An advertisement during a commercial break said that researchers at the University of California San Diego School of Medicine were seeking asthma suffers to participate in a clinical trial for an experimental medication.The appeal resonated with the 59-year-old retired teacher. He had suffered from chronic asthma most of his life, and in more recent years the wheezing, tightness in his chest and shortness of breath had worsened.
He had tried dozens of medications and treatments over the years. Sometimes they provided temporary relief, but none ever worked long term.
The commercial for the drug trial offered a new glimmer of hope, Vela said. "It sounded fascinating."
Every year thousands of Americans take part in studies that test the effectiveness and safety of medications and medical devices that haven't yet been cleared by federal drug regulators as accepted treatments.
The studies are a critical and potentially costly part of the process of discovering a new medical treatment and getting it to patients who can benefit from it.
Drug companies in 2006 spent an average of $930 million developing a prescription drug, according to Tufts University's Center for the Study of Drug Development in Boston.
Some of that money ends up in the pockets of patients and physicians who participate in clinical trials.
A doctor can receive several thousand dollars in compensation per patient for examining and monitoring as many as 24 trial participants over the course of several months, said Dr. David Frakes, global vice president for medical and scientific services for Quintiles Transnational, which manages clinical trials worldwide for drug manufacturers.
Patients get free medical care, medication and often cash compensation.
Vela said he received $1,200 for taking part in the UCSD asthma drug study, which lasted about 10 months and ended in October.
Payments to patients participating in research being conducted by UCSD's Alzheimer's Disease Research Center can range from $50 to more than $500, depending on the level of activity required by the study, said Dr. Adam Fleisher, the center's director.
"It's not meant as a payment for participation but for compensation for the time they spend," he said.
Other motives can come into play, said Dr. Gary S. Firestein, who directs UCSD's Clinical Investigation Institute.
"It turns out that many people enroll in clinical trials because they're trying to help other patients. They believe that even if it doesn't help them, it will help other people," he said.
Most trial participants are like Vela. They suffer from an ailment targeted by the drug being tested, and after trying approved treatments, they're ready for something else that might yield better results.

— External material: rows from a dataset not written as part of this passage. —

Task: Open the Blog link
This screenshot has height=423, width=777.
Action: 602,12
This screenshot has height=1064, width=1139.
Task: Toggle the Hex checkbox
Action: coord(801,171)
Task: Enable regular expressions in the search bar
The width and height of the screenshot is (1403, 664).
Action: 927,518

Clinical trials are often alluring because the new medications represent the latest that science and technology have to offer, but that doesn't assure success. Experimental drugs have unproven track records, and some never make it to market because they fail to pass the clinical trials test.

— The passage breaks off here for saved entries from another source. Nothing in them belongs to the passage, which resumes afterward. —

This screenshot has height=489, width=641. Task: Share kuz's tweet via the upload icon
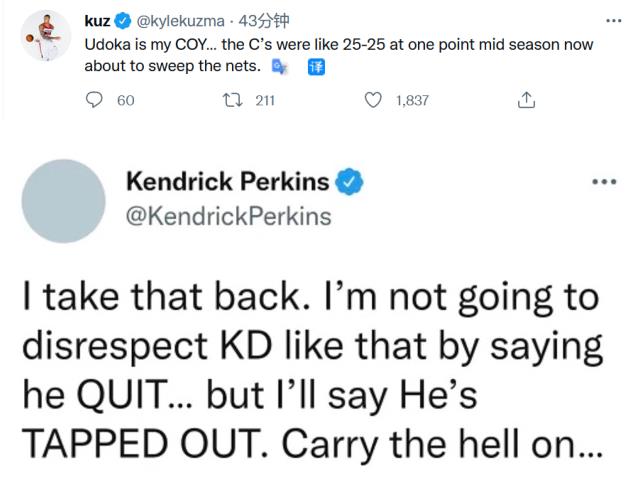coord(526,100)
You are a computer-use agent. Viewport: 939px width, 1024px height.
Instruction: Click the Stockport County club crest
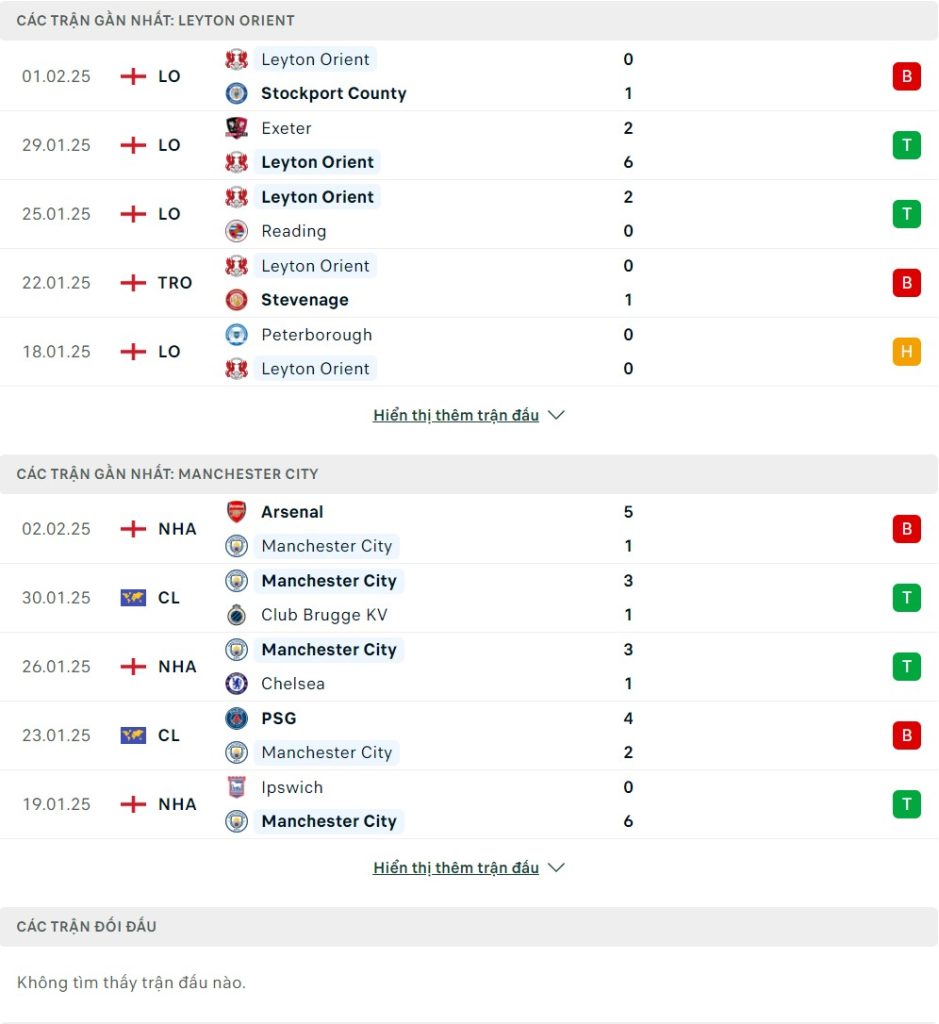pyautogui.click(x=236, y=93)
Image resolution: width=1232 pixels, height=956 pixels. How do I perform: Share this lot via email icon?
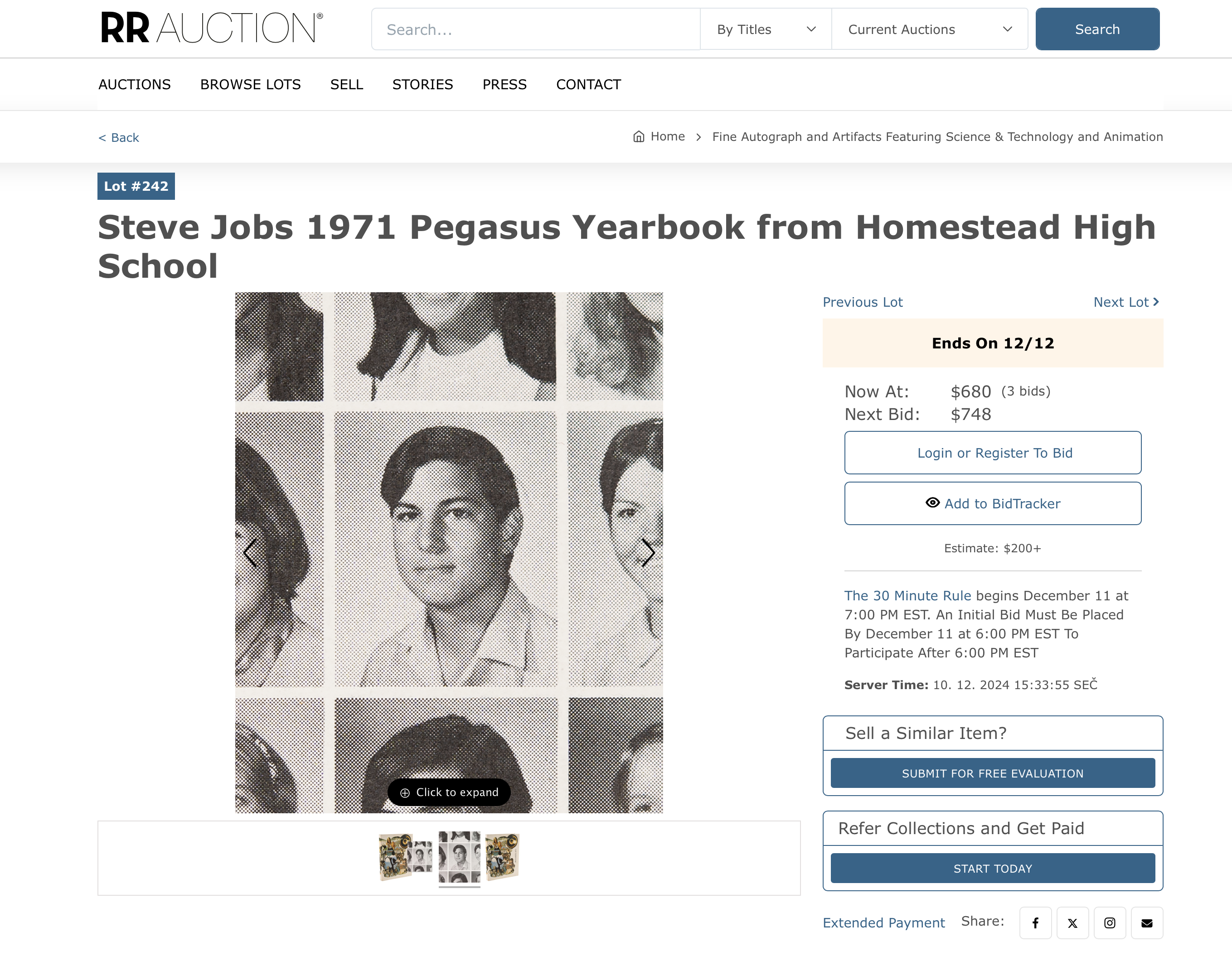1147,923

If you're thinking about participating in a trial, it's good to know how the test works.
Before a drug company begins a trial, it must seek approval from the federal Food and Drug Administration to conduct the study. Once a trial is under way, the activity is monitored by the FDA. Studies also are typically overseen by institutional review boards made up of scientists, doctors and others from local communities who monitor the risks posed to patients and make sure that the selection process for trial participants is fair.
Researchers are required to report any serious injury or reaction experienced by a patient to their review board within 24 hours, Fleisher said. Other adverse events must be reported on a monthly basis.

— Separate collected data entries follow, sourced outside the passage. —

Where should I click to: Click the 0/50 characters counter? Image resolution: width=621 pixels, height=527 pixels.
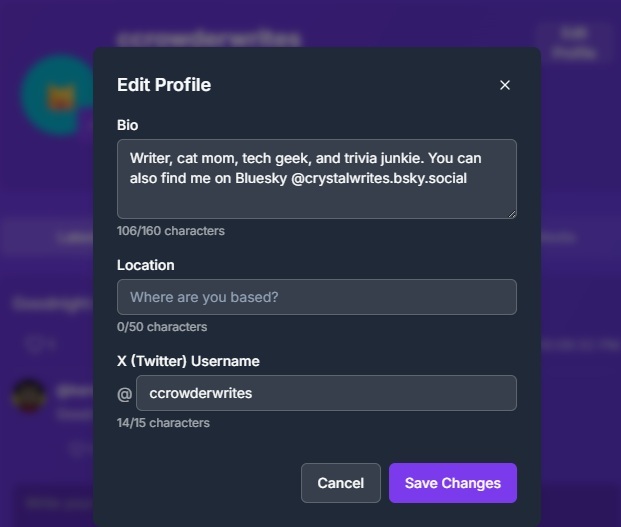(162, 327)
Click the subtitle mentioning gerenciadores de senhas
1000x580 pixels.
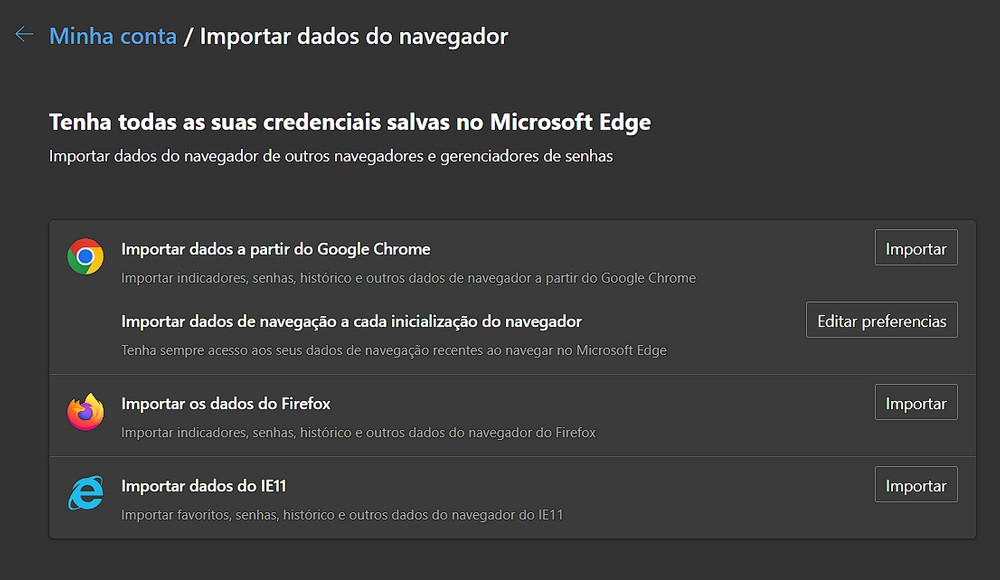331,156
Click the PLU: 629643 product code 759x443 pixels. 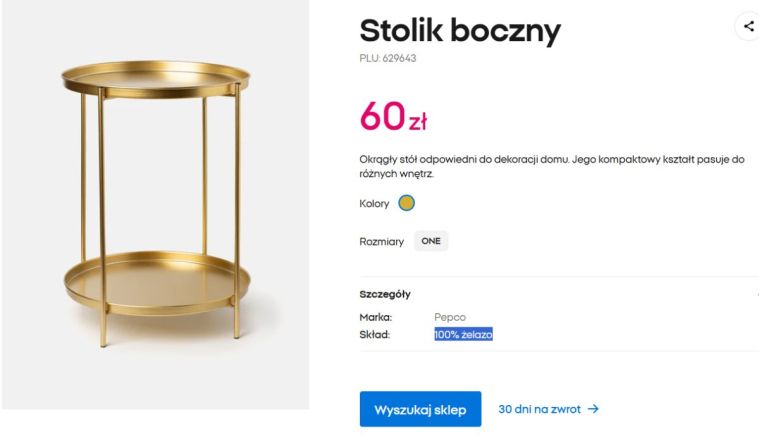tap(387, 58)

At any time, a review board or the FDA may shut down a trial for safety concerns. "These things are tightly regulated," Fleisher said.
Trials are conducted in one of four phases. Early phases involving smaller numbers of patients are designed to determine the treatment's safety and side effects. Later phases involve much larger numbers of patients and focus on determining the effectiveness of the drug or device and how it compares to approved treatments.
The trial operator must give every participant a consent form outlining the study's protocol, or process rules, and the patient's responsibilities, which can include periodic doctor visits, medical tests and procedures requiring hospitalization.
Following the rules is essential to the veracity of a study, Frakes said.
"You want a willing participant who fully understands the risks and benefits and is willing to commit to the time that it takes to do the study," he said. "You don't want someone who might forget to take half of the pills and at the end of the day you can't make sense of the data. We're looking for consistency across large numbers of patients."
Participants who become sicker during a study or suffer injuries related to the treatment are cared for immediately, Firestein said. Such problems are rare, he said, but when they occur, the sponsor of the study is generally responsible for the cost of additional medical care.
And at any time during a study, a patient can withdraw.
Vela, the retired high school English teacher, said he never considered quitting. He stuck with the trial even when researchers required him to undergo an uncomfortable procedure to remove bacteria from his lungs while fully conscious.
"That was the really hard part for me. It felt like they were beating me up from the inside," he said.
The effort appears to have been worthwhile. Vela said his asthma symptoms decreased dramatically during the trial and haven't returned to their previous levels since the study ended. The improvement means he doesn't have to spend $150 a month for many of the asthma medications he took before the trial.
"I feel better all-around," he said. "And my wife says I don't snore anymore."